Your instructions
Go through the entries and copy every one exactly.

=== Begin Enclosure ===

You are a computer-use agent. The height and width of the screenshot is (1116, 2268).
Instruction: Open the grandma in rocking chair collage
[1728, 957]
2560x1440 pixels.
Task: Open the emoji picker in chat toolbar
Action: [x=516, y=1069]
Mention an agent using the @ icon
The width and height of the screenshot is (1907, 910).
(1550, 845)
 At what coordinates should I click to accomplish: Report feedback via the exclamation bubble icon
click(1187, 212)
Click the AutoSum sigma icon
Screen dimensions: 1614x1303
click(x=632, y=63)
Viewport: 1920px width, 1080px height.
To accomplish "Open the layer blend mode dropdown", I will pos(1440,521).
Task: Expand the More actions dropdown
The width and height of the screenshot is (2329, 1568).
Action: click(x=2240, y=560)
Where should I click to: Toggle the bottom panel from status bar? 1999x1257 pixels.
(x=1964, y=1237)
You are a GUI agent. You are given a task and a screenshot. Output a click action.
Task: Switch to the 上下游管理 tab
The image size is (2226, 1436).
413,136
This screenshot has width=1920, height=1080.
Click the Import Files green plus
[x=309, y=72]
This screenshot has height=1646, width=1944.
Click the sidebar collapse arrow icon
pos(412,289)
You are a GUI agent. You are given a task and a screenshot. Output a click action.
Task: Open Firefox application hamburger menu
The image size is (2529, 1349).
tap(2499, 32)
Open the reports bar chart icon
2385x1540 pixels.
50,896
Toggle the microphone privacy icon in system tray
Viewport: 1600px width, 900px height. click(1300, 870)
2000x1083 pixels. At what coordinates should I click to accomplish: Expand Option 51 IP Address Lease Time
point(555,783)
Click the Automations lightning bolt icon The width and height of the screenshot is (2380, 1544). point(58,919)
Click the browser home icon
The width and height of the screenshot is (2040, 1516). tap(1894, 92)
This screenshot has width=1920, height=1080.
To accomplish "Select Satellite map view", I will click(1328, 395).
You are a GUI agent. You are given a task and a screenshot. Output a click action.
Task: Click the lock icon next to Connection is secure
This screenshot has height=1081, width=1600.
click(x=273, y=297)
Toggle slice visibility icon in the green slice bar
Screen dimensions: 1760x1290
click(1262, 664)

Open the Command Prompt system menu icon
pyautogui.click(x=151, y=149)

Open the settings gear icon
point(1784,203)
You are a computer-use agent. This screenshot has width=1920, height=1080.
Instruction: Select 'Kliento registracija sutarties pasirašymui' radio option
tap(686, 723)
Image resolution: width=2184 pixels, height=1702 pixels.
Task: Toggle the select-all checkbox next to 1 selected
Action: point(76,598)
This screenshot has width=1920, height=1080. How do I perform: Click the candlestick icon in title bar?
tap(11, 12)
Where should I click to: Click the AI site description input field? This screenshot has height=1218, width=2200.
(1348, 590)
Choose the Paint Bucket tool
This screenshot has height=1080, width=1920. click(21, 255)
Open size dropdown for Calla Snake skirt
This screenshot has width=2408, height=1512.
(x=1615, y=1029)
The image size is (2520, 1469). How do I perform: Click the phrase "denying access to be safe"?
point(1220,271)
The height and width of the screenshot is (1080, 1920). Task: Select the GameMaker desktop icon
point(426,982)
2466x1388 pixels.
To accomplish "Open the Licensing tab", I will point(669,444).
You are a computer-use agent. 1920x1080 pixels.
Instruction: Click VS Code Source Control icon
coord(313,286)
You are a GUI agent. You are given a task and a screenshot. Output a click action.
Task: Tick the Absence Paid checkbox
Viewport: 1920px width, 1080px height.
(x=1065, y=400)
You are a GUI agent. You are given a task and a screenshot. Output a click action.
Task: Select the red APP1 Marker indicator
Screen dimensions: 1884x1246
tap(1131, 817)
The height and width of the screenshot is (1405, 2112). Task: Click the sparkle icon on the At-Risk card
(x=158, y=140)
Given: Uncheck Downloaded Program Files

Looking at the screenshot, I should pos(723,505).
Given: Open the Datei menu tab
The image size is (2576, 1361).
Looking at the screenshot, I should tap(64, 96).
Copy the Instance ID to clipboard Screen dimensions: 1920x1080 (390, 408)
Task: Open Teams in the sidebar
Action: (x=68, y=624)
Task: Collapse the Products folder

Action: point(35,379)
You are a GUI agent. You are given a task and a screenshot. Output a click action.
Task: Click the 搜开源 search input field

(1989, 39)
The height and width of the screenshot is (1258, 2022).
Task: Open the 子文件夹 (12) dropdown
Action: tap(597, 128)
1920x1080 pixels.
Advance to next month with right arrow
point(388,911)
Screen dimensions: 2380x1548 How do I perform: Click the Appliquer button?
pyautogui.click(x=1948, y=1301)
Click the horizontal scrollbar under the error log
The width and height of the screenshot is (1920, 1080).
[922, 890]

=== End Enclosure ===

Output
You are a computer-use agent. The height and width of the screenshot is (1116, 2268).
Instruction: Open the grandma in rocking chair collage
[1728, 957]
2560x1440 pixels.
Task: Open the emoji picker in chat toolbar
Action: [x=516, y=1069]
Mention an agent using the @ icon
The width and height of the screenshot is (1907, 910).
(1550, 845)
 At what coordinates should I click to accomplish: Report feedback via the exclamation bubble icon
click(1187, 212)
Click the AutoSum sigma icon
Screen dimensions: 1614x1303
click(x=632, y=63)
Viewport: 1920px width, 1080px height.
To accomplish "Open the layer blend mode dropdown", I will pos(1440,521).
Task: Expand the More actions dropdown
The width and height of the screenshot is (2329, 1568).
Action: click(x=2240, y=560)
Where should I click to: Toggle the bottom panel from status bar? 1999x1257 pixels.
(x=1964, y=1237)
You are a GUI agent. You are given a task and a screenshot. Output a click action.
Task: Switch to the 上下游管理 tab
The image size is (2226, 1436).
413,136
This screenshot has width=1920, height=1080.
Click the Import Files green plus
[x=309, y=72]
This screenshot has height=1646, width=1944.
Click the sidebar collapse arrow icon
pos(412,289)
You are a GUI agent. You are given a task and a screenshot. Output a click action.
Task: Open Firefox application hamburger menu
The image size is (2529, 1349).
tap(2499, 32)
Open the reports bar chart icon
2385x1540 pixels.
50,896
Toggle the microphone privacy icon in system tray
Viewport: 1600px width, 900px height. click(1300, 870)
2000x1083 pixels. At what coordinates should I click to accomplish: Expand Option 51 IP Address Lease Time
point(555,783)
Click the Automations lightning bolt icon The width and height of the screenshot is (2380, 1544). point(58,919)
Click the browser home icon
The width and height of the screenshot is (2040, 1516). tap(1894, 92)
This screenshot has width=1920, height=1080.
To accomplish "Select Satellite map view", I will click(1328, 395).
You are a GUI agent. You are given a task and a screenshot. Output a click action.
Task: Click the lock icon next to Connection is secure
This screenshot has height=1081, width=1600.
click(x=273, y=297)
Toggle slice visibility icon in the green slice bar
Screen dimensions: 1760x1290
click(1262, 664)

Open the Command Prompt system menu icon
pyautogui.click(x=151, y=149)

Open the settings gear icon
point(1784,203)
You are a computer-use agent. This screenshot has width=1920, height=1080.
Instruction: Select 'Kliento registracija sutarties pasirašymui' radio option
tap(686, 723)
Image resolution: width=2184 pixels, height=1702 pixels.
Task: Toggle the select-all checkbox next to 1 selected
Action: point(76,598)
This screenshot has width=1920, height=1080. How do I perform: Click the candlestick icon in title bar?
tap(11, 12)
Where should I click to: Click the AI site description input field? This screenshot has height=1218, width=2200.
(1348, 590)
Choose the Paint Bucket tool
This screenshot has height=1080, width=1920. click(21, 255)
Open size dropdown for Calla Snake skirt
This screenshot has width=2408, height=1512.
(x=1615, y=1029)
The image size is (2520, 1469). How do I perform: Click the phrase "denying access to be safe"?
point(1220,271)
The height and width of the screenshot is (1080, 1920). Task: Select the GameMaker desktop icon
point(426,982)
2466x1388 pixels.
To accomplish "Open the Licensing tab", I will point(669,444).
You are a computer-use agent. 1920x1080 pixels.
Instruction: Click VS Code Source Control icon
coord(313,286)
You are a GUI agent. You are given a task and a screenshot. Output a click action.
Task: Tick the Absence Paid checkbox
Viewport: 1920px width, 1080px height.
(x=1065, y=400)
You are a GUI agent. You are given a task and a screenshot. Output a click action.
Task: Select the red APP1 Marker indicator
Screen dimensions: 1884x1246
tap(1131, 817)
The height and width of the screenshot is (1405, 2112). Task: Click the sparkle icon on the At-Risk card
(x=158, y=140)
Given: Uncheck Downloaded Program Files

Looking at the screenshot, I should pos(723,505).
Given: Open the Datei menu tab
The image size is (2576, 1361).
Looking at the screenshot, I should tap(64, 96).
Copy the Instance ID to clipboard Screen dimensions: 1920x1080 (390, 408)
Task: Open Teams in the sidebar
Action: (x=68, y=624)
Task: Collapse the Products folder

Action: point(35,379)
You are a GUI agent. You are given a task and a screenshot. Output a click action.
Task: Click the 搜开源 search input field

(1989, 39)
The height and width of the screenshot is (1258, 2022).
Task: Open the 子文件夹 (12) dropdown
Action: tap(597, 128)
1920x1080 pixels.
Advance to next month with right arrow
point(388,911)
Screen dimensions: 2380x1548 How do I perform: Click the Appliquer button?
pyautogui.click(x=1948, y=1301)
Click the horizontal scrollbar under the error log
The width and height of the screenshot is (1920, 1080).
[922, 890]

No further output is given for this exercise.